Vernon Johns preached in many communities, including Farmville, where the Reverend Charles Henry Dunstan Griffin occasionally invited him to the pulpit of the First Baptist Church on Farmville's Main Street, the oldest and largest black congregation in Prince Edward County (Kluger 1976:454). He was a graduate of Roanoke Collegiate Institute now a division of Shaw University. After his work at that school and other institutions of learning, he pastored at Cornerstone Baptist Church, Elizabeth City, North Carolina and at other churches in eastern North Carolina. He then went to Norfolk, Virginia.

Rev. Charles Griffin came to Farmville in 1927 after pastoring at Central Baptist, one of the biggest churches in Norfolk (Smith, Bob 1965:7). Fire destroyed it and the Reverend Griffin led his congregation of more than a thousand in a massive rebuilding drive that left him exhausted and in need of a less draining pastorate. Exhausted after the rebuilding, Rev. Griffin was ready to move on.

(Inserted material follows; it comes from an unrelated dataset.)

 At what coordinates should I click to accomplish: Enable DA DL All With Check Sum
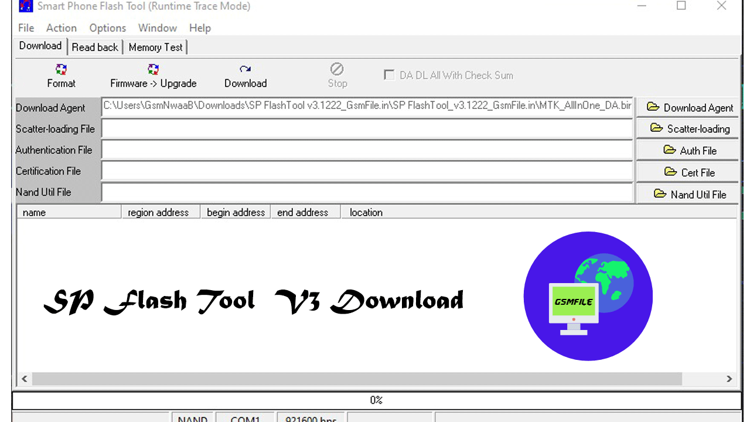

Leslie Francis Griffin was only ten years old when his father accepted the pastorate of the First Baptist Church in Farmville (Kluger 1976:462). Vernon Johns preached from time to time in Mr. Griffin's church. Leslie came to be influenced in part by Johns who had a very different preaching message than that of Leslie's father. Like so many black preachers in the South, Charles Griffin preached a message that was a call to the brethren to keep the faith until a new day dawned on earth without oppression and poverty. His son said that he was impressed "by his father's ability to stay clam and not to call for retaliation against our tormentors." His father was a pacifist, nonviolence being a part of his nature. But he was an opponent of segregation even though he did not actively crusade against it. Like many another black theologian then, he would couch his message in terms of allegory to avoid being labeled a rabble-rouser.

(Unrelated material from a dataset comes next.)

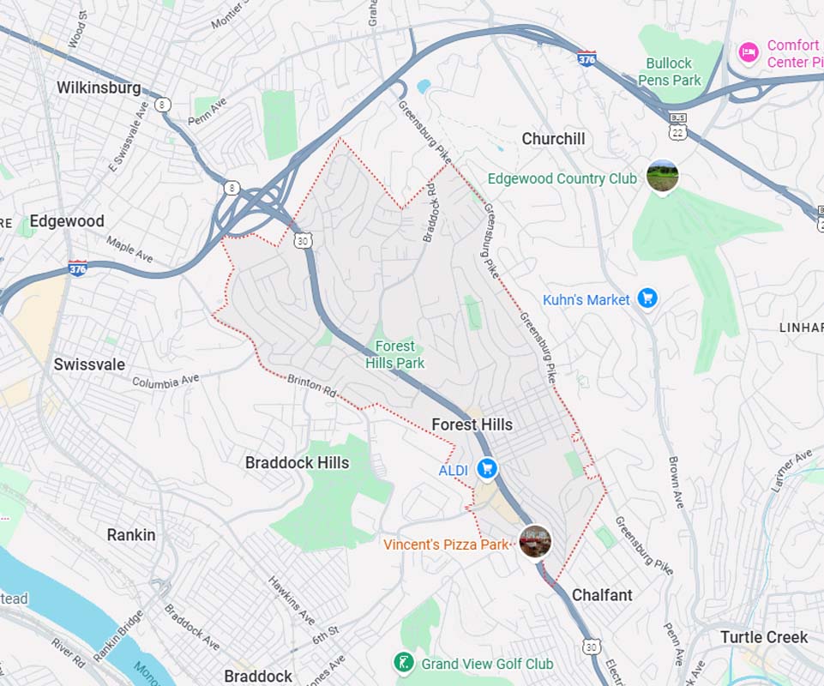
Task: Click the I-376 shield near Bullock Pens Park
Action: [586, 57]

Griffin's Church, Farmville

The elder Griffin liked the fiery preacher and thought he should be heard, even though they had little in common theologically and Rev. Johns often angered members of the Griffin congregation. Johns believed in preaching on the realities of life -- on the kinds of sins that were tangible, on segregation, on the docility and ignorance of the Negro. Docility was his chief enemy. Johns would denounce the country Negroes who filled the churches where he spoke for their impenetrable docility, for not caring enough (Smith, Bob 1965:12,27,76). Those who had come to church to escape these realities were suitably offended. Mr. Johns believed this to be so much to the good. The younger Griffin said that Vernon was inconsiderate of those who were not up to his level in thinking.

While Johns and Rev. Griffin argued amiably, Leslie Griffin listened and was impressed (Smith, Bob 1965:10-11). He felt that "Johns was an advanced thinker. Nobody liked him. He could tell a person something and make him mad where somebody else could say the same thing and everything would be all right. . . .Yes, he would arouse resentment. A prophet is not without honor except in his own country -- and Vernon was born in Prince Edward."

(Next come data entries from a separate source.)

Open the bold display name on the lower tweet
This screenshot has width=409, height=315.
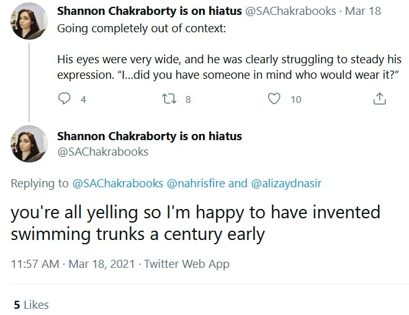pyautogui.click(x=149, y=136)
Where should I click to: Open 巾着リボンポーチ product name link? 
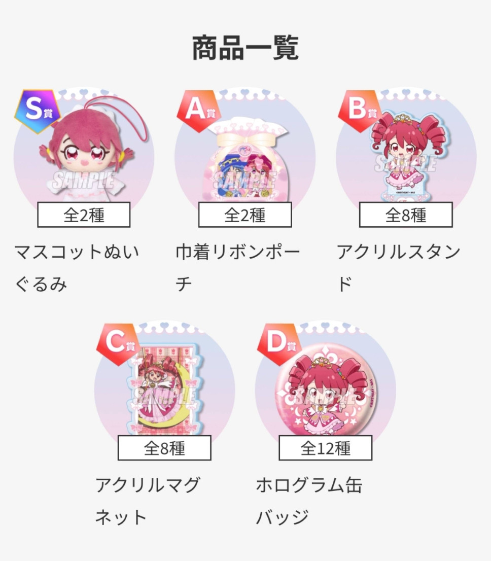238,268
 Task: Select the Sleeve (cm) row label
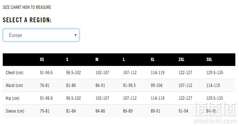(x=15, y=111)

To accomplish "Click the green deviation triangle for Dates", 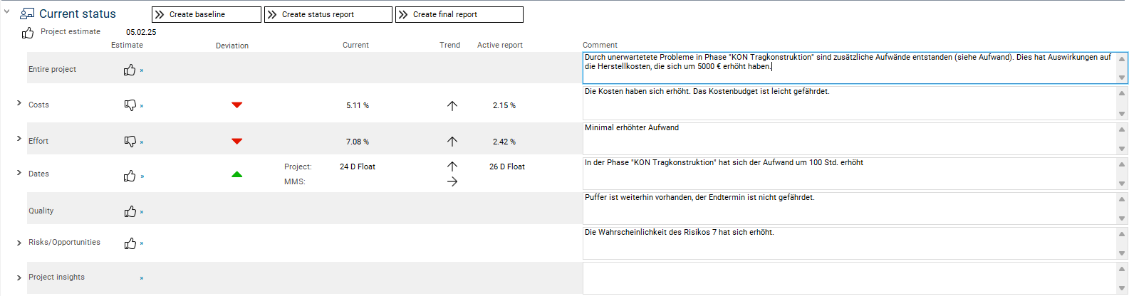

Once a month, Griffin would come by the general store and mill that Vernon and Robert Johns operated out on The Road, and find a receptive audience there (Kluger 1976:463). Rev. Johns had a good library and he introduced young Leslie to his collection of books and his friends' books. Young Griffin liked Walter Rauschenbusch and the Social Gospel. But Vernon Johns made sure that the optimism of the Social Gospel was modified by the realism of Reinhold Niebuhr.

Johns's religion helped Leslie form a theology that was very different from his father's views. In telling of the kind of social gospel he first encountered from the lips of Vernon Johns, Leslie (Kluger 1976:463) said "I felt that all forms of worship should be related to a form of action." "Too many people do no more than pray and expect the world to change. I didn't and don't think that a church is meant to be housed inside a building. Everything about life is a legitimate concern of my religion."

Leslie was somewhat of a rebel and very restless (Smith, Bob 1965:8). He was so far ahead of his classmates that he would become bored with school and would slip out and go out to Jesse Boland's place where Boland had an airplane that he would fly passengers about for a fee. His father would often decide to check on his son and would go out and get him and bring him back to school.

Mrs. Johns taught Leslie music and literature (Smith, Bob 1965:8&10). She wanted him to go on to Fisk University in the five-year program offered there by the Ford Foundation, as her daughters were to do.

Leslie did not finish high school, but rather went to New York for nearly a year to work as a shipping clerk (Smith, Bob 1965:11). In 1939 he went to Charlotte, North Carolina to work as a department store handyman. But it was the war that changed his life. He went into the service shortly after Pearl Harbor and became part of the first Negro tank outfit (758th Tank Battalion). He served under Generals George Patton and Mark Clark. He was in service for more than four years, and somewhere along the line he decided to become a minister.

Back from the war he finished his last year of high school in Rich Square, North Carolina, the home of his father's sister (Smith, Bob 1965:12). He then enrolled at Shaw University in North Carolina. Politics was a favorite subject of young Griffin at Shaw in 1948. The Henry Wallace campaign had touched a spark to the liberalism that had emerged from the war, and for a brief period there was ferment on the left. Griffin threw himself into it wholeheartedly.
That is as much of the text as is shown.